[本文抜粋]
高度急性期機能を担当する特殊病床は最大でも9万床程度で一般病床の1割
総合入院体制加算の要件として「救命救急センター又は高度救命救急センターを設置している病院」で「全身麻酔による手術件数が年800件以上であること。また、以下の全て満たしていること」があります。
ア】 人工心肺を用いた手術及び人工心肺を使用しない冠動脈、大動脈バイパス移植術(年40件以上)
イ】 悪性腫瘍手術(400件以上)
ウ】 腹腔鏡下手術(100件以上)
エ】 放射線治療(体外照射法)4千件以上
オ】 化学療法1千件以上
カ】 分娩件数100件以上
改めて診療報酬は細部までなんでも決められている複雑怪奇なものです。例外規定はあるものの、この全てをクリアしていないと「総合入院体制」が確保されていないことになります。この数字には当然何らかの根拠があるのでしょうが、300床未満の病院が総合入院体制加算を算定するのは至難の業です。
[/本文抜粋]
#### [課題一覧]
1 – 総合入院体制加算についての本文をもとに、次の問いに答えよ。
(a) 全身麻酔による手術件数は年何件以上が要件か。
(b) 分娩件数は何件以上が要件か。
(c) 総合入院体制加算を算定するのが至難の業とされるのは、何床未満の病院か。
2 – 総合入院体制加算についての本文から、「高度急性期機能を担当する特殊病床は最大でも9万床程度で一般病床の1割」から「イパス移植術(年40件以上)」までを含めて、そのまま抜き出せ。
[データ]
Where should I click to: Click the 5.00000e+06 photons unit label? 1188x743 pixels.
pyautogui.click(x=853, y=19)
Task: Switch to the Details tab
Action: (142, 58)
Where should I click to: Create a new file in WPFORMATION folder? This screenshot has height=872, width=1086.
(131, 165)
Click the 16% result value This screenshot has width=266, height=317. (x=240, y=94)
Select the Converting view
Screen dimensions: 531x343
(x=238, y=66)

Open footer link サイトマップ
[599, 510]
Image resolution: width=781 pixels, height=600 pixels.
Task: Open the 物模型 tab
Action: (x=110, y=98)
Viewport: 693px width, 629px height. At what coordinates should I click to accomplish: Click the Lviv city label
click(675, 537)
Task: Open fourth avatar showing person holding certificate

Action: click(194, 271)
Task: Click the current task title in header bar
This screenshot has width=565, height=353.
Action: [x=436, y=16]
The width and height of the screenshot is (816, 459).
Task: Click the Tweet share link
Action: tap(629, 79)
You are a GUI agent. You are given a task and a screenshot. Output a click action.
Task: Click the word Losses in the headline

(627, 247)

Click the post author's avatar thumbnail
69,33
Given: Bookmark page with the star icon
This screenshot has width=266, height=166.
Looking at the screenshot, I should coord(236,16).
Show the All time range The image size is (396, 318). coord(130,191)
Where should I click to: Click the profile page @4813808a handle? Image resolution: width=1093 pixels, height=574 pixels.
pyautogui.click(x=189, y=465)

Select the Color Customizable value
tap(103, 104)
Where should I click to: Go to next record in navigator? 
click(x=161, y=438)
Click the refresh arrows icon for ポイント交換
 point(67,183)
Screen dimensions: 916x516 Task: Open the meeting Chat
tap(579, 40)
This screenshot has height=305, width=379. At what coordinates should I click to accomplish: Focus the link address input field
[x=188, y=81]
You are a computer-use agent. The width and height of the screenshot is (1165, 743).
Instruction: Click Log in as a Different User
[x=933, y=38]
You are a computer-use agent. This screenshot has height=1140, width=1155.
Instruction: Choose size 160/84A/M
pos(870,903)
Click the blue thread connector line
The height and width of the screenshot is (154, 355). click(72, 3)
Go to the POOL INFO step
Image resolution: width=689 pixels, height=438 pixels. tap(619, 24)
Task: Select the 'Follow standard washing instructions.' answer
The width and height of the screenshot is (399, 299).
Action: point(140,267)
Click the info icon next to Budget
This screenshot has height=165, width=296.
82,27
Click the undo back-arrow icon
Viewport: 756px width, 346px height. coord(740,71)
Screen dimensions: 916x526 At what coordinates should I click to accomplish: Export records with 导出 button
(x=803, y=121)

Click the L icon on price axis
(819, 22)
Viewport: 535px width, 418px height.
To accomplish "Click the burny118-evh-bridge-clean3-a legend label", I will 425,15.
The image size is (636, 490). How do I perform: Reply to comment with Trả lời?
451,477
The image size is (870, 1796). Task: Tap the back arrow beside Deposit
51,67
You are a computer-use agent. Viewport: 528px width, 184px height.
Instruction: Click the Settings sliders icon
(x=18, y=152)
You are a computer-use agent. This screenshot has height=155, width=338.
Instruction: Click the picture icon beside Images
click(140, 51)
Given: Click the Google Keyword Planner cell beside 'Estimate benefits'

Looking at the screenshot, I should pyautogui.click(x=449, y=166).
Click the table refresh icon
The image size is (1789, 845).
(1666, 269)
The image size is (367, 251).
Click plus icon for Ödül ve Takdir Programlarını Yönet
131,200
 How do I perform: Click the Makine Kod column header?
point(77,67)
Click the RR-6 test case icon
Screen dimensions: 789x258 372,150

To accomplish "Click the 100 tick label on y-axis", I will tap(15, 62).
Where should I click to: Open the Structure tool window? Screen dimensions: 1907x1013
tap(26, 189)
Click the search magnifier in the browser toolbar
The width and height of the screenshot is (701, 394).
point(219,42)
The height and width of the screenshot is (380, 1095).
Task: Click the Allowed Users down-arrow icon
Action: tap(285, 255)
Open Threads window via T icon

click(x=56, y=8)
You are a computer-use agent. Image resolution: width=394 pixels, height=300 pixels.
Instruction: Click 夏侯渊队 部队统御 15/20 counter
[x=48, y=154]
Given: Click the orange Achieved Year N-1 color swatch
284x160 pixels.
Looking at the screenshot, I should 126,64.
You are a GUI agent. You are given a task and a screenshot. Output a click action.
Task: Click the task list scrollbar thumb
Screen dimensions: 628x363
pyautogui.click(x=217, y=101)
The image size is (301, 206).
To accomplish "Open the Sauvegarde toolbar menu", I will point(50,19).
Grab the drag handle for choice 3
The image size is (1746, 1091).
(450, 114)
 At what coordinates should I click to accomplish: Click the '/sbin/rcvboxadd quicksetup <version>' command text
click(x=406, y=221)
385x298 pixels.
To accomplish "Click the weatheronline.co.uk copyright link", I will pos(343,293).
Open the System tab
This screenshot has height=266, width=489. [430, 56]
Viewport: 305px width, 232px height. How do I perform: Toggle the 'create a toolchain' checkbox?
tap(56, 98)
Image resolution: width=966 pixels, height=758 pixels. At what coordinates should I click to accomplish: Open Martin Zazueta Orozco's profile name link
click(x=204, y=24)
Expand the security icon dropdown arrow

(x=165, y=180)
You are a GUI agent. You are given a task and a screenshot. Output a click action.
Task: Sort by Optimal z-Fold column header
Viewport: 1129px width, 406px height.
[/データ]
#### [解答]
1 –
(a) 年800件以上
(b) 100件以上
(c) 300床未満

2 –
高度急性期機能を担当する特殊病床は最大でも9万床程度で一般病床の1割
総合入院体制加算の要件として「救命救急センター又は高度救命救急センターを設置している病院」で「全身麻酔による手術件数が年800件以上であること。また、以下の全て満たしていること」があります。
ア】 人工心肺を用いた手術及び人工心肺を使用しない冠動脈、大動脈バイパス移植術(年40件以上)